9 - Un roman noir, très noir : Il est des hommes qui se perdront toujours, Rebecca Lighieri

Quand elle s’invite du côté du polar et du roman noir, la romancière Emmanuel Bayamack-Tam devient Rebecca Lighieri, un double maléfique à l’écriture sombre et poisseuse qui plonge dans les entrailles du mal. Après Les Garçons de l’été, descente aux enfers mortelle de deux surfeurs surdoués, Il est des hommes qui se perdront toujours raconte la désintégration d’une famille des quartiers Nord de Marseille suite à l’assassinat du père, toxicomane violent et cruel. Une chronique sociale âpre qui ne nous épargne rien et dit tout de la dureté, la folie, parfois même la barbarie d’un monde sans foi ni loi.
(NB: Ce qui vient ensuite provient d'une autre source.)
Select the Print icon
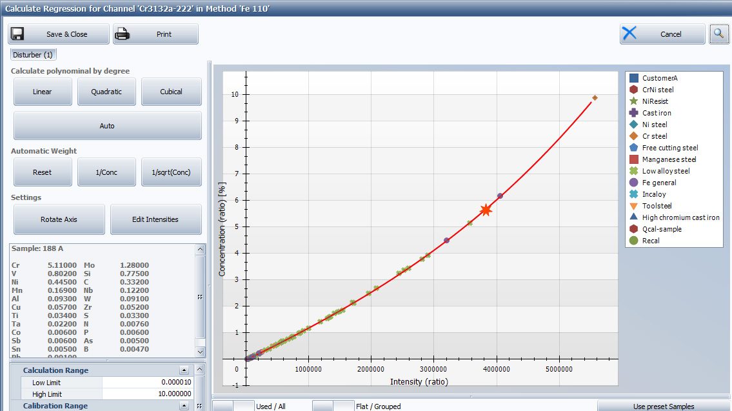Image resolution: width=732 pixels, height=411 pixels. coord(121,33)
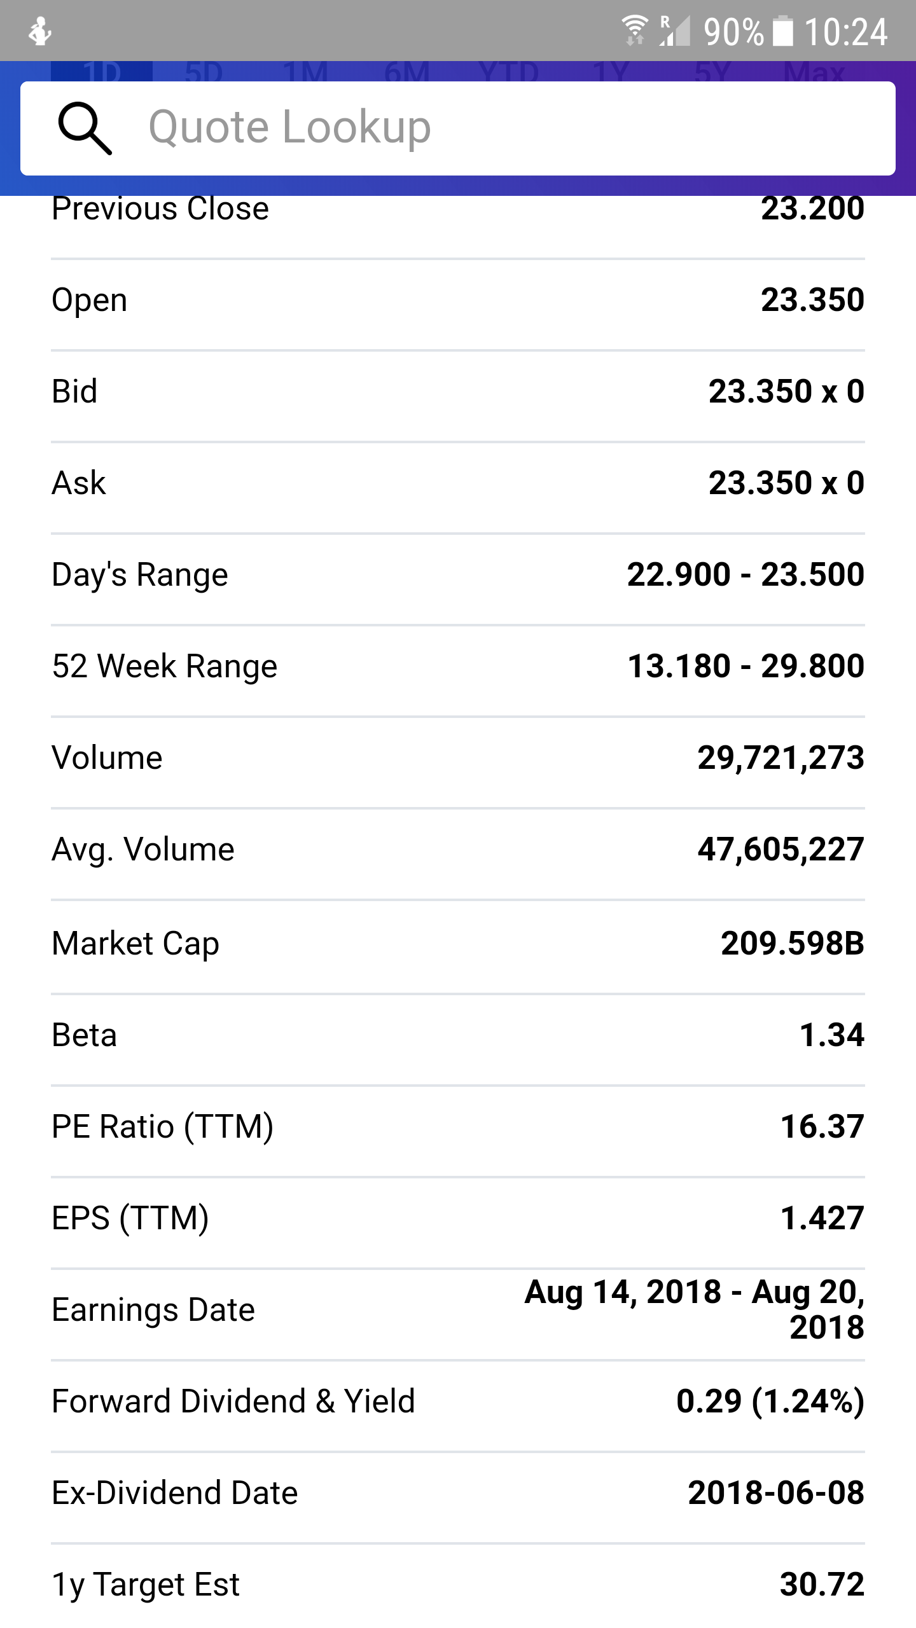Tap the 1y Target Est value 30.72
The height and width of the screenshot is (1628, 916).
(x=822, y=1585)
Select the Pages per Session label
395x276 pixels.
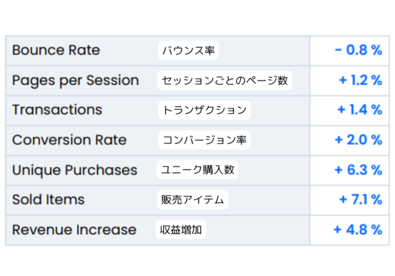[75, 80]
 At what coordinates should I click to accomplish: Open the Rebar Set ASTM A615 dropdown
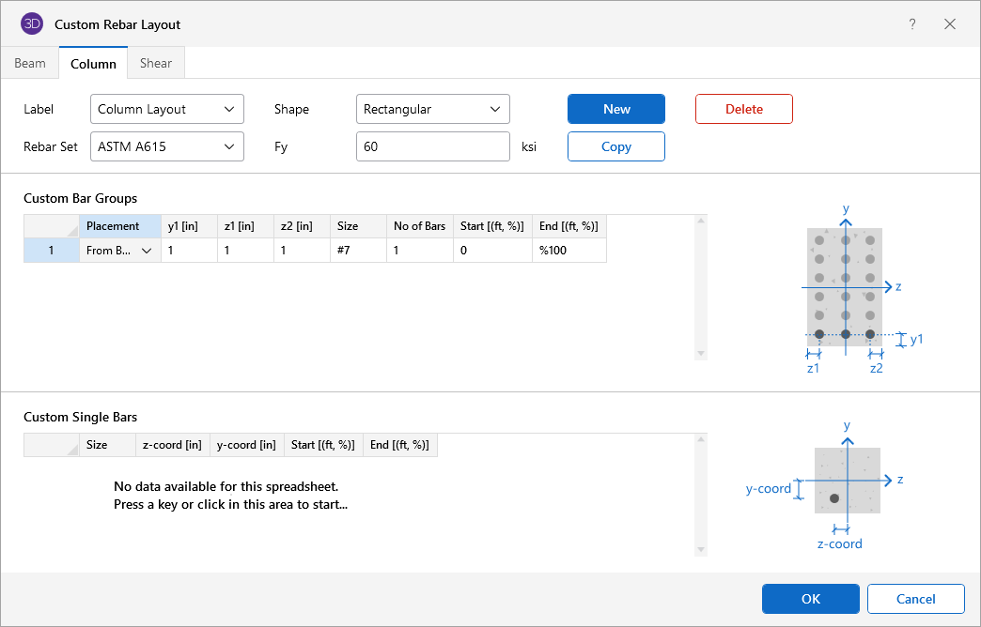pos(167,146)
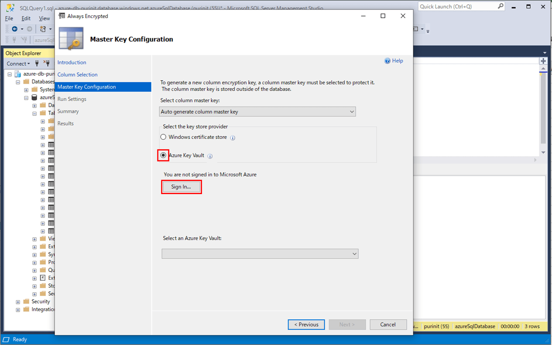Click the blue Help question mark icon
This screenshot has width=552, height=345.
[x=387, y=61]
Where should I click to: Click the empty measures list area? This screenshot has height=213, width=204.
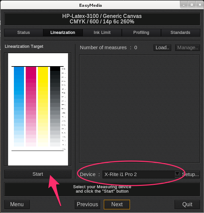(x=139, y=109)
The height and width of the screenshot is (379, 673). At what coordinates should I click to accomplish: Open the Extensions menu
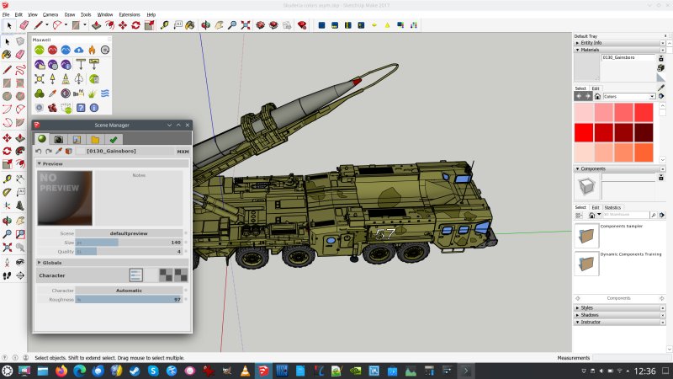tap(130, 14)
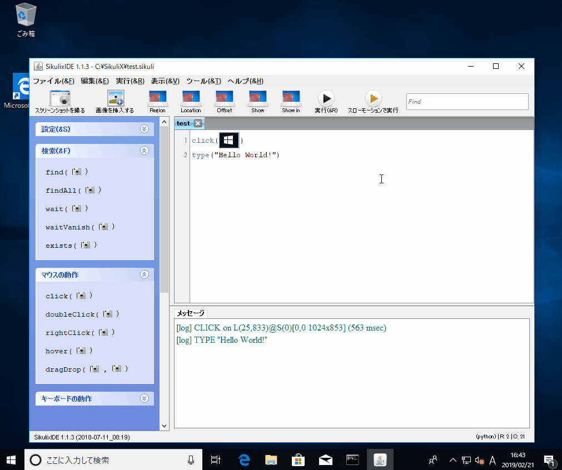Screen dimensions: 562x470
Task: Select the test script tab
Action: point(183,123)
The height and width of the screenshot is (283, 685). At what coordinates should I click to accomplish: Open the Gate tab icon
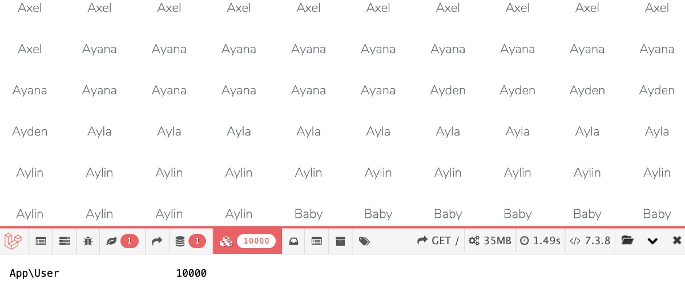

10 - Une fable poétique : Gagarine, Jérémy Trouilh et Fanny Liatard 

Jérémy Trouilh et Fanny Liatard ne sont pas nés en banlieue mais connaissent la vie de quartier sur le bout des doigts. Pendant cinq ans, ils ont arpenté les cités d’Ivry-sur-Seine et d’Aubervilliers pour brosser le portrait de ses habitants. Comme un prolongement de leur travail documentaire, ce premier long-métrage est un hommage poétique à ceux qui se battent pour que vivent les banlieues françaises. Loin de la chronique sociale, le film est un conte onirique, un récit initiatique autour de l’adolescence et ses idéaux, un hommage touchant à la cité Gagarine, une cité en briques rouges emblématique, démolie en 2020 et à laquelle PNL a rendu hommage dans le clip Deux frères.